5. In het licht van het voorgaande is de rechtbank van oordeel dat verweerder de aan eiseres toegekende huurtoeslag ten onrechte per 1 december 2017 heeft stopgezet omdat zij geen huurster meer zou zijn in de zin van artikel 1, aanhef en onderdeel c, van de Wht.
Het beroep is daarom gegrond. Het bestreden besluit moet worden vernietigd en het primaire besluit moet worden herroepen.
6. Omdat de rechtbank het beroep gegrond verklaart, bepaalt de rechtbank dat verweerder aan eiseres het door haar betaalde griffierecht van € 46,- vergoedt.
7. Nu van voor vergoeding in aanmerking komende kosten niet is gebleken, ziet de rechtbank geen aanleiding voor een proceskostenveroordeling.

Beslissing

De rechtbank:
- verklaart het beroep gegrond,
- vernietigt het bestreden besluit van 23 maart 2018;
- herroept het primaire besluit van 28 oktober 2017;
- draagt verweerder op het betaalde griffierecht van € 46,- aan eiseres te vergoeden.

→ **Gegeven lijst**
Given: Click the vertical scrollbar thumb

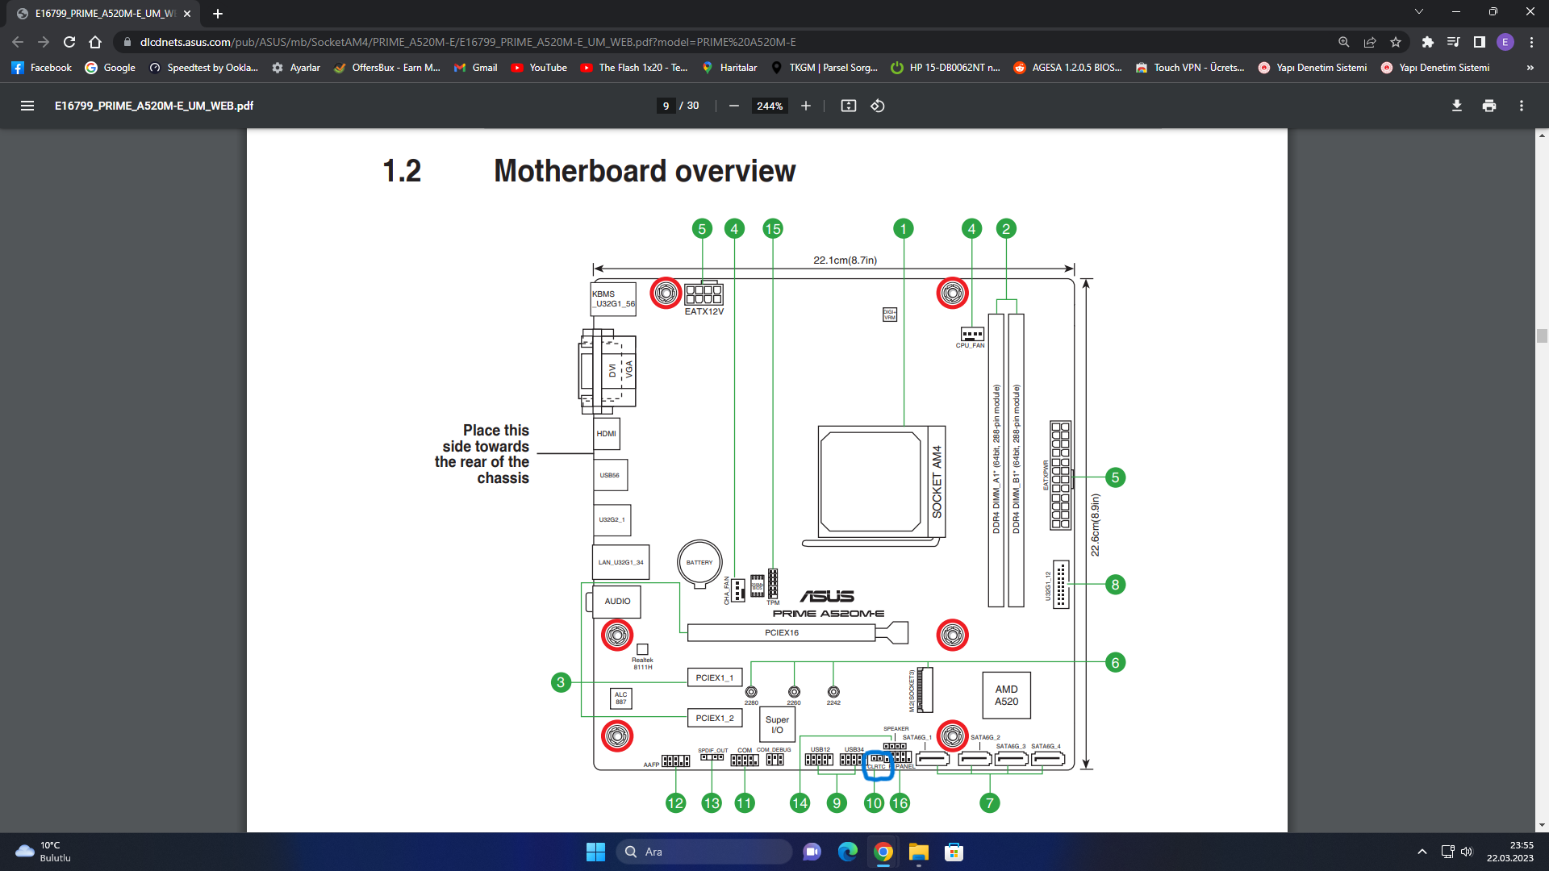Looking at the screenshot, I should 1542,336.
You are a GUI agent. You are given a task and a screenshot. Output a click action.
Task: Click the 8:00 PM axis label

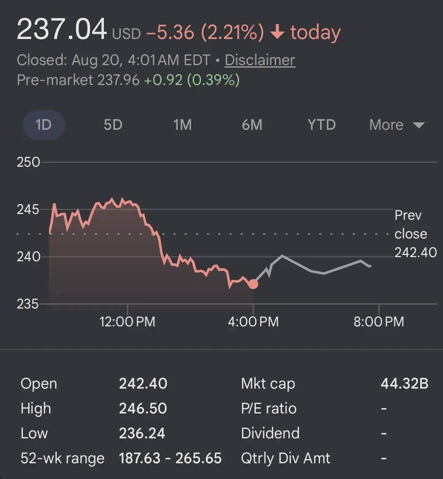(379, 322)
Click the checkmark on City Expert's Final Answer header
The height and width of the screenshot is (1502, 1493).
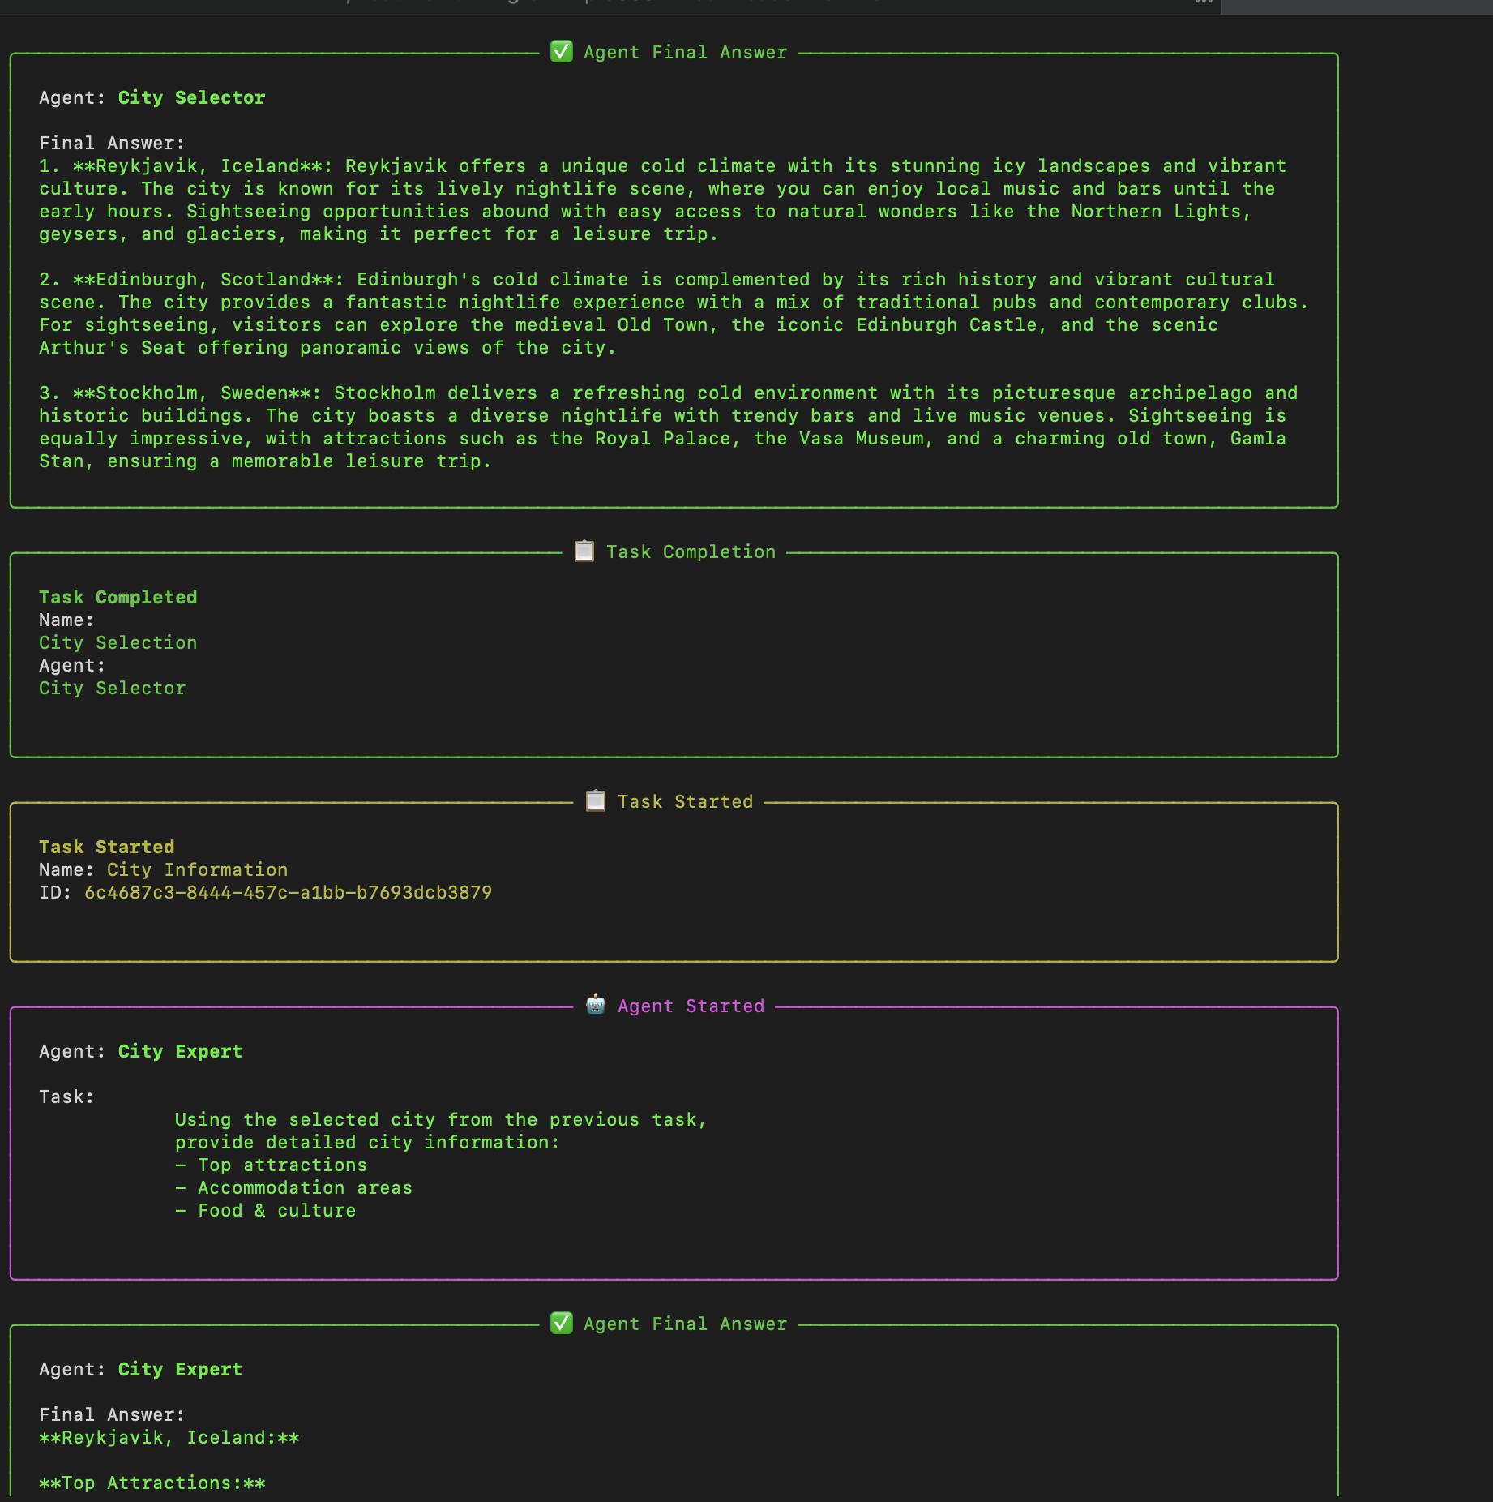[561, 1324]
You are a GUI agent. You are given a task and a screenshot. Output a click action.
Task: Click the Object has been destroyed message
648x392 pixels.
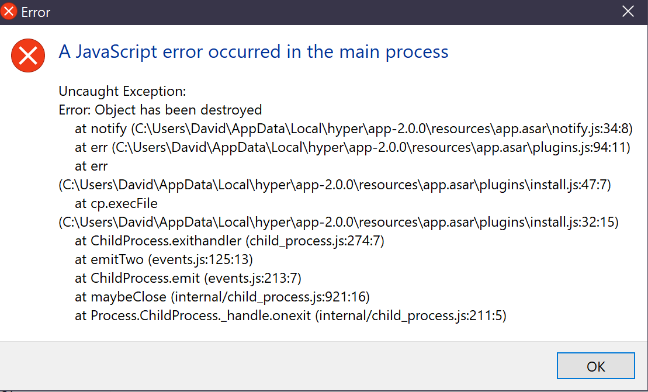(160, 109)
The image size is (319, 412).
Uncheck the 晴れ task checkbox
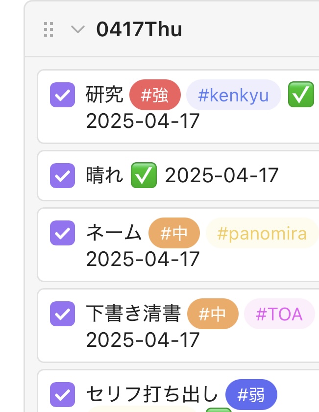click(63, 175)
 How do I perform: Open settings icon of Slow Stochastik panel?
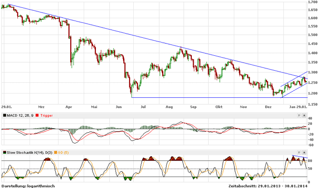(x=300, y=152)
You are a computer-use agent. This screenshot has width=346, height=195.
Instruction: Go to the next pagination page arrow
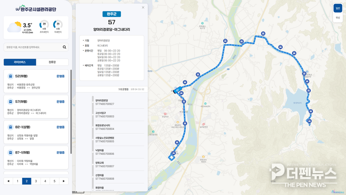click(64, 181)
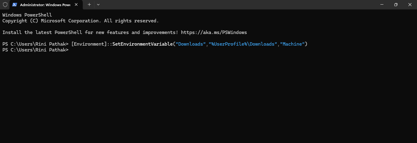Click the "Machine" string argument
This screenshot has height=143, width=417.
point(292,44)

→ **Schriftelijke opdracht 1**
Met ingang van welke datum heeft verweerder volgens het fragment over de huurtoeslag de huurtoeslag van eiseres stopgezet?
→ **Schriftelijke opdracht 2**
Druk uit het fragment over de huurtoeslag alles af van "7. Nu van voor" tot en met "eiseres te vergoeden.".
De lijst heeft niets te maken met het fragment over de huurtoeslag.

→ **Juist antwoord 1**
Per 1 december 2017.

→ **Juist antwoord 2**
7. Nu van voor vergoeding in aanmerking komende kosten niet is gebleken, ziet de rechtbank geen aanleiding voor een proceskostenveroordeling.

Beslissing

De rechtbank:
- verklaart het beroep gegrond,
- vernietigt het bestreden besluit van 23 maart 2018;
- herroept het primaire besluit van 28 oktober 2017;
- draagt verweerder op het betaalde griffierecht van € 46,- aan eiseres te vergoeden.